- _WORK TO COMPLETE_
Put each line of the listing below into a Markdown table with two columns, Row and Line, numbering the rows in order and omitting blank lines. Leave the pictures out of the table.

— start ENTRIES PROVIDED —

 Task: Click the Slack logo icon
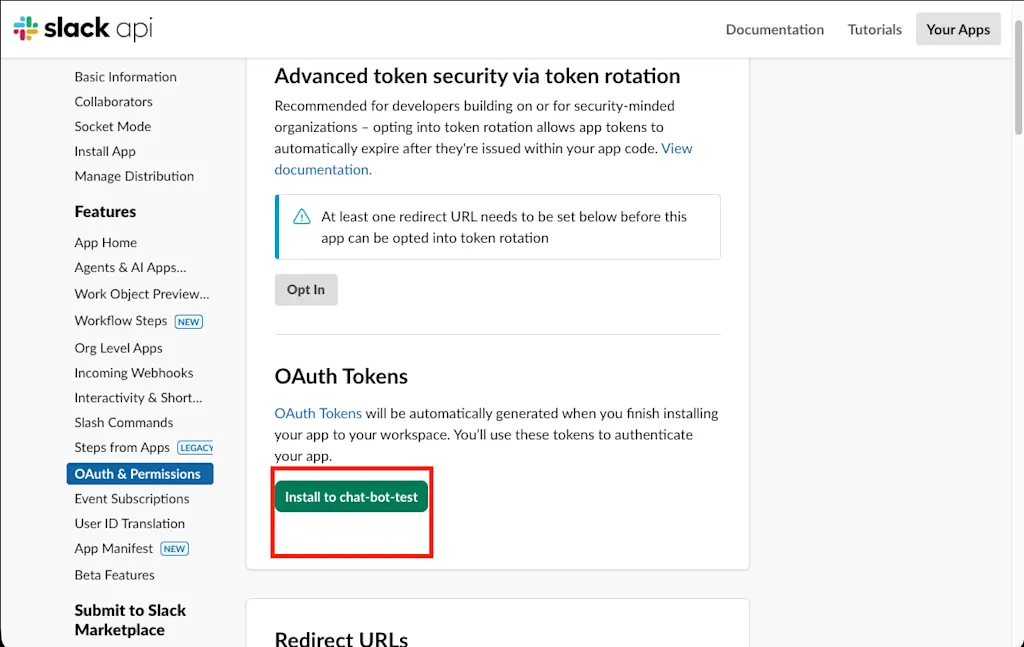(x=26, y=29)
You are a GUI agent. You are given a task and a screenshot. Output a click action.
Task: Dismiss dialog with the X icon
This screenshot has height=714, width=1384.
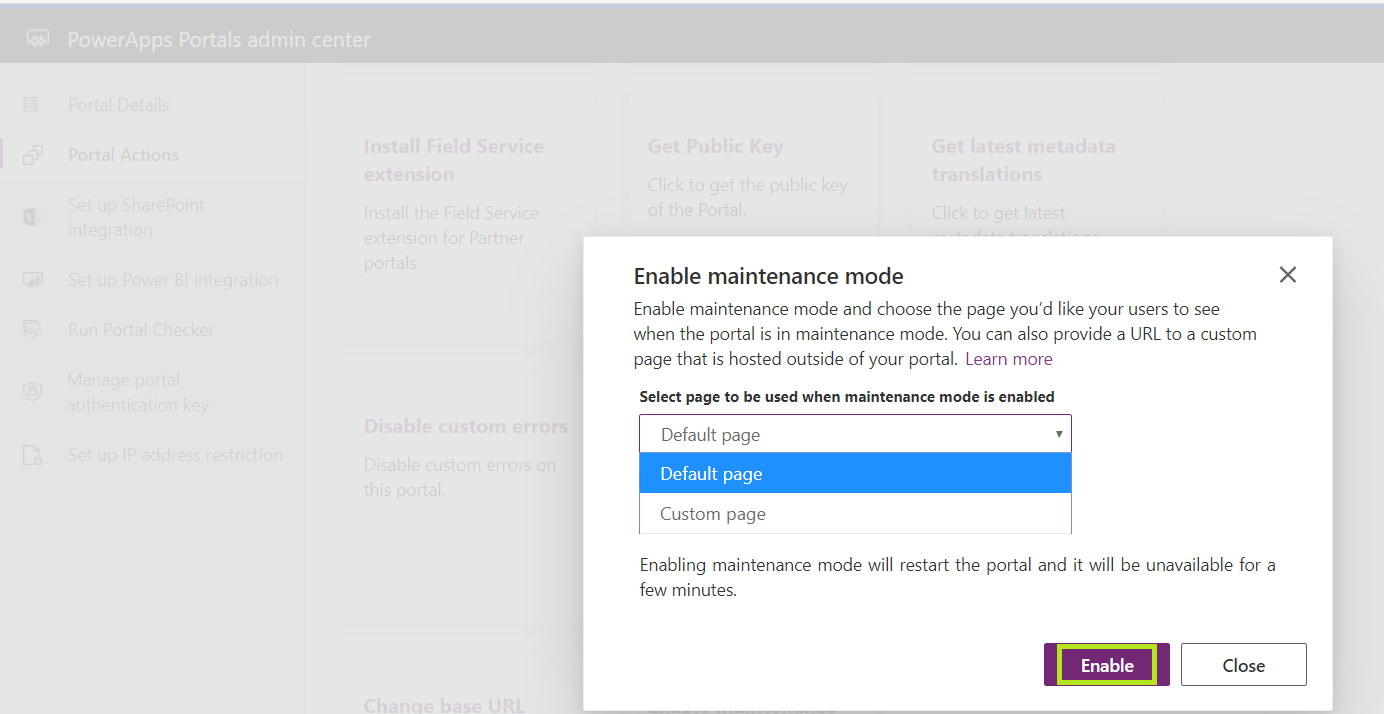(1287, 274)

— end ENTRIES PROVIDED —

- _EXERCISE RESULT_
| Row | Line |
|---|---|
| 1 |  Task: Click the Slack logo icon |
| 2 | (x=26, y=29) |
| 3 | You are a GUI agent. You are given a task and a screenshot. Output a click action. |
| 4 | Task: Dismiss dialog with the X icon |
| 5 | This screenshot has height=714, width=1384. |
| 6 | (1287, 274) |